Avia B.135 Fighter
The Czech-originated Avia B.135 fighter fought for the Bulgarian Air Force for a time during World War 2.
Authored By Dan Alex; Content ©www.MilitaryFactory.com
Though originating as a Czech pre-war design (through the Avia B.35 venture), the B.135 was utilized during World War 2 (1939-1945) solely under the banner of the Bulgarian Air Force. The type was a modern, low-wing monoplane originally developed for the Czech Air Force to a 1935 requirement by the Ministry of National Defence. Three progressive B.35 prototypes emerged - two prior to the German occupation of March 1939 and the third after. The Bulgarian Air Force flew the B.35/2 prototype during November of 1939 and followed this in June of 1940 with trials of the B.35/3. The latter was accepted as the B.135 to which the German Air Ministry allowed the aircraft to be locally produced for Bulgaria out of Lovech. The Bulgarian Air Force commissioned for twelve of the fighters along with a stock of engines (62).
The B.135 retained many of the qualities ironed out in the final B.35/3 prototype.

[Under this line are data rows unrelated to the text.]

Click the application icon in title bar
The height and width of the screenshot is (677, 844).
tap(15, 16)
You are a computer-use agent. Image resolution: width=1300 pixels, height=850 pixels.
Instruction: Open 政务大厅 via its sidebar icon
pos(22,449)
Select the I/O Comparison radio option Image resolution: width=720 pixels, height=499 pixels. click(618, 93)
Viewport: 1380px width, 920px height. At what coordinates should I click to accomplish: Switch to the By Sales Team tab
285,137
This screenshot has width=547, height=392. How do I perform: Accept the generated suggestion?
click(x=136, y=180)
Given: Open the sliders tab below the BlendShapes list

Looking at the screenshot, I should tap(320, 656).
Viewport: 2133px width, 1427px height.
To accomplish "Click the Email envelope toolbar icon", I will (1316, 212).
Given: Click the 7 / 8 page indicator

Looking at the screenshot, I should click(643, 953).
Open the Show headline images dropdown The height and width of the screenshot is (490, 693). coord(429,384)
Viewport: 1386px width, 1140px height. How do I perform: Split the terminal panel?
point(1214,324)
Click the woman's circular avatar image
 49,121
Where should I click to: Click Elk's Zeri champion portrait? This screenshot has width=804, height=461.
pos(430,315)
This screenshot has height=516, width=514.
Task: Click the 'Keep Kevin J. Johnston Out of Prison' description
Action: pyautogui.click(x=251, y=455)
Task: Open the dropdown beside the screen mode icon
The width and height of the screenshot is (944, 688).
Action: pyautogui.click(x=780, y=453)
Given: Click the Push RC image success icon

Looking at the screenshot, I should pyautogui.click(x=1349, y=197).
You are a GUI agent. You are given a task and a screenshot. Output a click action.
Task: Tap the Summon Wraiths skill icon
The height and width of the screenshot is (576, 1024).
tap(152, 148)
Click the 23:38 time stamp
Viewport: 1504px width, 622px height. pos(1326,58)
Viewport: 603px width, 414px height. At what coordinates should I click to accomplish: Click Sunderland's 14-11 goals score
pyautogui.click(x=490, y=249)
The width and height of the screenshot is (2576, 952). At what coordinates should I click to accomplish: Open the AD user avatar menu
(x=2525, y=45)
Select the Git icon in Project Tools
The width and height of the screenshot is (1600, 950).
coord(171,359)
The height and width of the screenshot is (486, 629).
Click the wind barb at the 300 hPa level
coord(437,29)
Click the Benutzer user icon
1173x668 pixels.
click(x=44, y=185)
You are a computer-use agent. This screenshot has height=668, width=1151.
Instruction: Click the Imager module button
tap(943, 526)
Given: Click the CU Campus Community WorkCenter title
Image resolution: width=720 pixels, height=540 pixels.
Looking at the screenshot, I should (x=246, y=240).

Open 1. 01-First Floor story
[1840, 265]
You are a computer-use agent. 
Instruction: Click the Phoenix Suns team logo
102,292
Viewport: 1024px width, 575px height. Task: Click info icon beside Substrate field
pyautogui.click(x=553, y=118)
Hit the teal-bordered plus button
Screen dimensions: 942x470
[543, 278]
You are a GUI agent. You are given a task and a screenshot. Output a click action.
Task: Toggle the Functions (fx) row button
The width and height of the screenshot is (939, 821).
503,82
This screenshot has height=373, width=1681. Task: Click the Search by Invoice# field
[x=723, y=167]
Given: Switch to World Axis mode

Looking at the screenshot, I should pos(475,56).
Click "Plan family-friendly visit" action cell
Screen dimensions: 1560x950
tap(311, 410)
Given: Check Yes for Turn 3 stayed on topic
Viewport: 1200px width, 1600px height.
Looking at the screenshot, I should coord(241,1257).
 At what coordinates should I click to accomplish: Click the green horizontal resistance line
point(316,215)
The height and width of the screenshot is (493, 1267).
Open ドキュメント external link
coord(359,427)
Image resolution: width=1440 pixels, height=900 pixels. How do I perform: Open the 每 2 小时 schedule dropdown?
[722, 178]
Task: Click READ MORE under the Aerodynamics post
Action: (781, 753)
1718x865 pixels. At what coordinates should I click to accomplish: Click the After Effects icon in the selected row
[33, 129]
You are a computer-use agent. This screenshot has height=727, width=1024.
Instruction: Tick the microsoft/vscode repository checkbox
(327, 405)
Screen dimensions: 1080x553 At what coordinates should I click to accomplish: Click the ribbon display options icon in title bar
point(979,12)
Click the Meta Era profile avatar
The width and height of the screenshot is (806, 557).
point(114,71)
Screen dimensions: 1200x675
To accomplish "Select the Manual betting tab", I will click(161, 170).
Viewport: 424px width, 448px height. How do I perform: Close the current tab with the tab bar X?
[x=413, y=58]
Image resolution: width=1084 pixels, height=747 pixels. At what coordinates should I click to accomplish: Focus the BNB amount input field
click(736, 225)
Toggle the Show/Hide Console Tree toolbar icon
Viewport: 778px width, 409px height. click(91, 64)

The original prototype's construction involved wood wings but this was given up in the finalized form to carry all-metal wings. Standard armament became 1 x 20mm cannon firing through the propeller hub and 2 x 7.92mm machine guns in the wings. The undercarriage was retractable while of the "tail-dragger" arrangement. The pilot sat under an enclosed canopy with generally adequate views of the surrounding action - the position of the wing mainplanes (forward of midships) and the raised fuselage spine did little to help.
Beyond the original twelve on order, a further fifty examples were to emerge from Bulgarian lines under the designation of DAR ("Darzhavna Aeroplanna Rabotilnitsa") 11 "Ljastuvka" ("Swallow") to help shore up Bulgarian air strength. The first twelve units arrived during the middle part of 1942 though the engine portion of the procurement foundered and left just 35 delivered. This forced Bulgarian reliance on the German Messerschmitt Bf 109 fighter crop.
Most of the B.135's wartime use was in training primarily due to unreliable engines. At least four participated in an operational-level manner during a March 30th, 1944 interception sortie which yielded a downed enemy bomber - the only known air kill of the war by the B.135 series.
Total production of the B.135 stood at the original twelve units.